### Aim of the exercise
Pull every line holding the string "computer" from the records below.

### Materials provided
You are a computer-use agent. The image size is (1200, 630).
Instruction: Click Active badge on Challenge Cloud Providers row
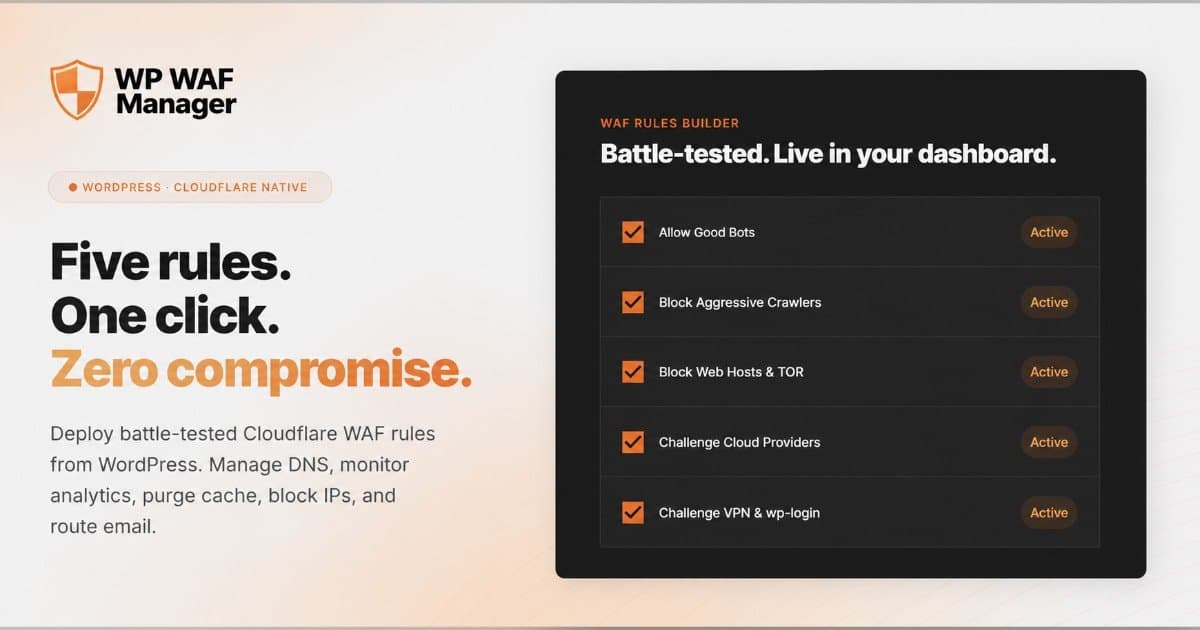[x=1049, y=442]
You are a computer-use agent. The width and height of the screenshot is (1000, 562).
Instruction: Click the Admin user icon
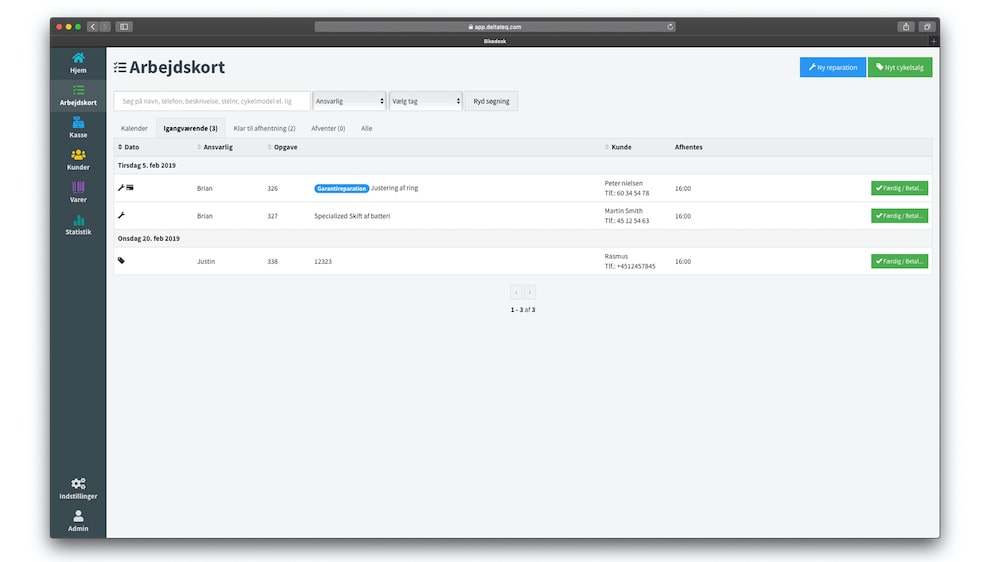[x=78, y=516]
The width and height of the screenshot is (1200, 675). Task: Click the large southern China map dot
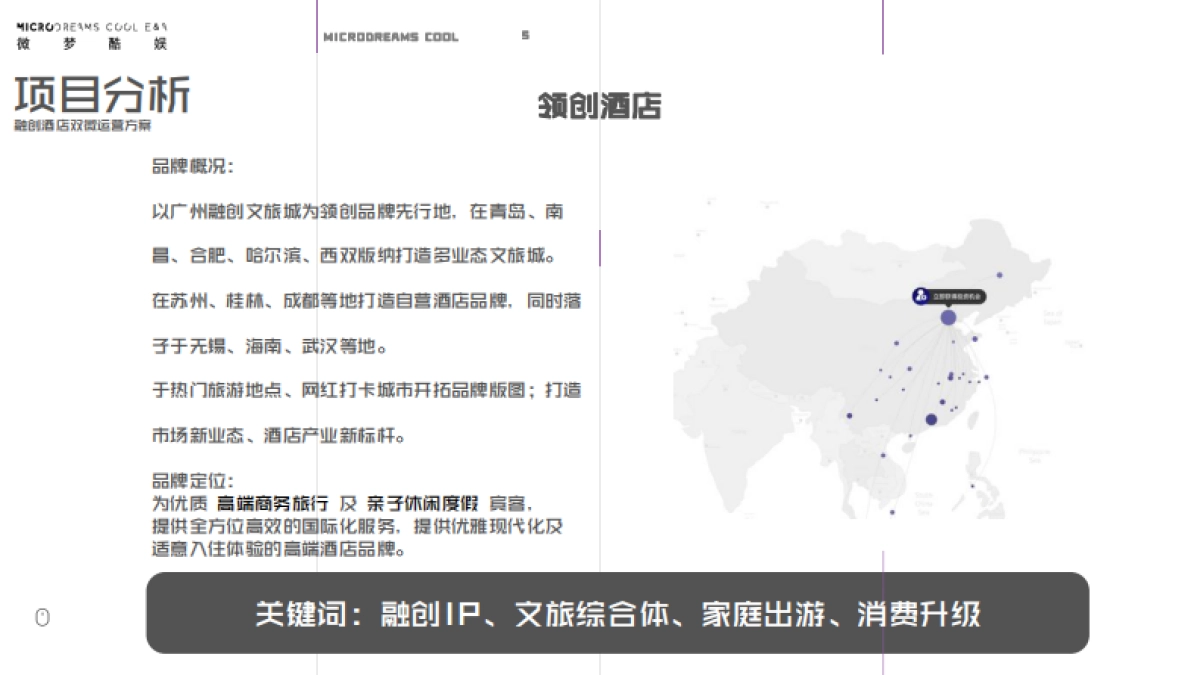[x=931, y=419]
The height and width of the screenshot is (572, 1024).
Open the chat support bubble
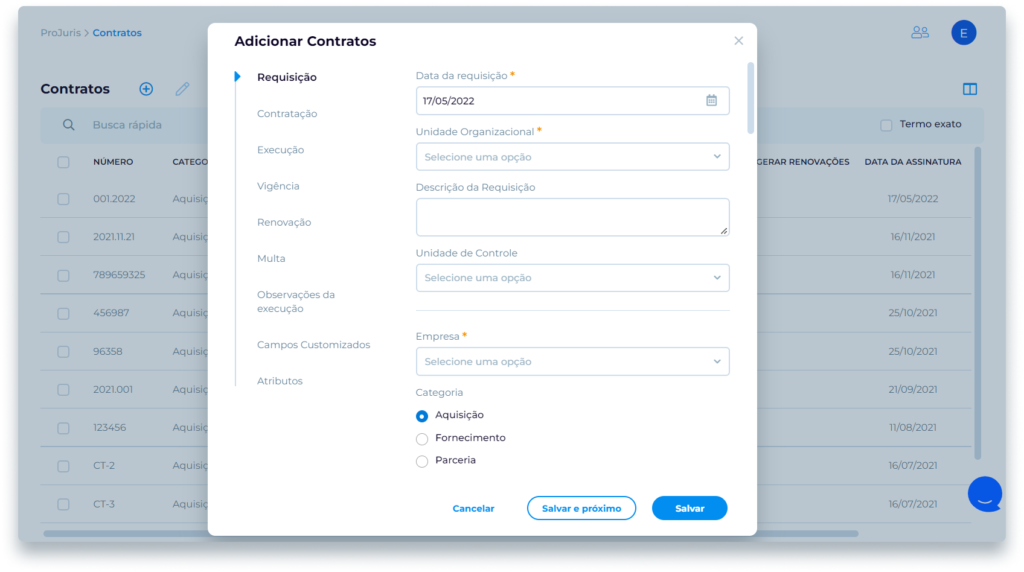click(984, 494)
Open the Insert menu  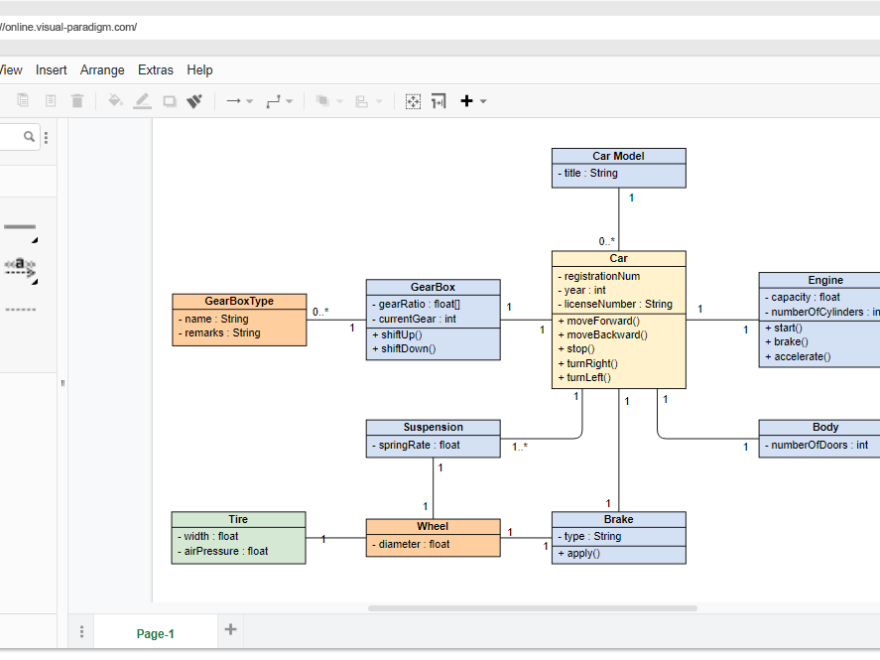pos(51,70)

### Result of this exercise
You are a computer-use agent. The image size is (1200, 630).
You are a computer-use agent. The width and height of the screenshot is (1000, 562).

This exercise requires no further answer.